Friday, October 21, 2011

Stop the Child Labor in Bangladesh

The average person will not know the location of Bangladesh, my home country. (It's in South Asia, adjacent to India). Despite it's small size, Bangladesh is extremely over-populated and extremely poor. Although there are many health and education issues, child labor continues to be a big problem. Child labor is defined as, "Child labour is work that exceeds a minimum number of hours, depending on the age of a child and on the type of work. Such work is considered harmful to the child and should therefore be eliminated." (UNICEF). Although child labor is illegal in Bangladesh, the garment industry employed between 50,000 and 75,000 children under 14.
In 1992, the US enforced legislation that banned the importation of goods made using child labor and this decreased number of children employed. However, they went looking for new jobs in stone-crushing, street hustling and prostitution, all activities that are much more dangerous than garment making. In 1995, Bangladesh Garment Manufacturers and Exporters Association (BGMEA), UNICEF, and International Labor Organization (ILO) made an agreement. They agreed to move all workers aged below 14 to attend an appropriate education program for four months, under-age workers cannot be hired, and the children's jobs should be offered to qualified adult family members. NGO's have been pacing child laborers in special schools and are protected and receive health care.
Despite all of these reforms and programs, child labor still exists in Bangladesh. According to UNICEF's 2010 report for child labor in Bangladesh, 3.2 million are child laborers, aged 5- 17. 421,000 child domestic workers work seven days a week and 90% sleep at the employer's home, so they are completely dependent on their employers and have restrictions on their mobility and freedom. Hundreds of thousands of children work in hazardous jobs, which expose children to physical, psychological, and sexual abuse, excessive work hours, and an unhealthy environment. For example, 3,400 children work in brick/stone breaking.

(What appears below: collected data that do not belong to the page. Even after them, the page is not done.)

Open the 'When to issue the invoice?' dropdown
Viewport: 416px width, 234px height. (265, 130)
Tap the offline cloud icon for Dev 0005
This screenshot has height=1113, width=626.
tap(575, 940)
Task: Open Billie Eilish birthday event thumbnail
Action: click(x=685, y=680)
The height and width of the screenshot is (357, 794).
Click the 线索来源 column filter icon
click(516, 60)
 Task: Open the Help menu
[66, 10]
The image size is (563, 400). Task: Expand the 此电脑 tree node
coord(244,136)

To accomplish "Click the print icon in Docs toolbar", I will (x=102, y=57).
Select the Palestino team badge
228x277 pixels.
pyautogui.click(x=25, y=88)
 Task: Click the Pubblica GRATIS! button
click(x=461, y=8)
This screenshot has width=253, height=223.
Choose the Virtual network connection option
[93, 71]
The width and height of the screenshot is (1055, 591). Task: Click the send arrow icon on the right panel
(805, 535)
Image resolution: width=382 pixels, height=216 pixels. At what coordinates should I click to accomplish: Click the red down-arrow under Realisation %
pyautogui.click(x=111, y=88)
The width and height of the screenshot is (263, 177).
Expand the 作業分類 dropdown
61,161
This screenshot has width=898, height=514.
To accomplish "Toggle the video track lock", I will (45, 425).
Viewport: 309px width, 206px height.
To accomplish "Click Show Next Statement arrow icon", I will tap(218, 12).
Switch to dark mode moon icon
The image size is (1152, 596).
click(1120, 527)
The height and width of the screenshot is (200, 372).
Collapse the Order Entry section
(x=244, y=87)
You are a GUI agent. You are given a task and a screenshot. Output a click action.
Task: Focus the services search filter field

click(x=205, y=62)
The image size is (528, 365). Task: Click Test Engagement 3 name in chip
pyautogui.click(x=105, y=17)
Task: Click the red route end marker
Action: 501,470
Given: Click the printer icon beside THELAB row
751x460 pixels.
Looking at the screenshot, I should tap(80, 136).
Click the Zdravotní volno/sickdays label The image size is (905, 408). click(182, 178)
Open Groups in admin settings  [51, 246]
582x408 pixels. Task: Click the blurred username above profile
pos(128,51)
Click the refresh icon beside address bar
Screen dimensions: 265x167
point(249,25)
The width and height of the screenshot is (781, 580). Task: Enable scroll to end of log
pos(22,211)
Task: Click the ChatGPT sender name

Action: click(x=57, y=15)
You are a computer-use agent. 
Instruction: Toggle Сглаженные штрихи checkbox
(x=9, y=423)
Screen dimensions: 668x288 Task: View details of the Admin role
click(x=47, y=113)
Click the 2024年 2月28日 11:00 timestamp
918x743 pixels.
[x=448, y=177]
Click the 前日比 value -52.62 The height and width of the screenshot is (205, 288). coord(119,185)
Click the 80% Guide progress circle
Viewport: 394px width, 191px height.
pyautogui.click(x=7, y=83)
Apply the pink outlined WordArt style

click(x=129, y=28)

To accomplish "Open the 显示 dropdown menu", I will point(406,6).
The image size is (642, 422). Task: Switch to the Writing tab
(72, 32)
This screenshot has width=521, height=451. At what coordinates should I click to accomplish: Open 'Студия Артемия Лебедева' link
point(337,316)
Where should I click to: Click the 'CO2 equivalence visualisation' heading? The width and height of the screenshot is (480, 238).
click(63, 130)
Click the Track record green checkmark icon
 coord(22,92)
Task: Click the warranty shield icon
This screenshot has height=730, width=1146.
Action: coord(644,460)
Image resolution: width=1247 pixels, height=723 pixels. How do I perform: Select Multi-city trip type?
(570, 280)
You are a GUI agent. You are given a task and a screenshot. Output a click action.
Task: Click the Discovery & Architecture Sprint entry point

Children are not provided with any safety gear or protection from brick dust. 123,000 children work as rickshaw pullers, 56,000 work in carpentry. 
Within the past year, through reforms implemented by UNICEF, more than 6,600 learning centers have been established in the six cities of Bangladesh, which provides basic education and life skills training to 166,150 urban working children. Please refer to the UNICEF pdf file for more statistics. What still needs to be done, however, is to increase awareness about child labor because it exists all over the world, not just Bangladesh. Fortunately, the National Child Labor Elimination Policy 2010 has been adopted. I hope the numbers of child laborers in Bangladesh are declining.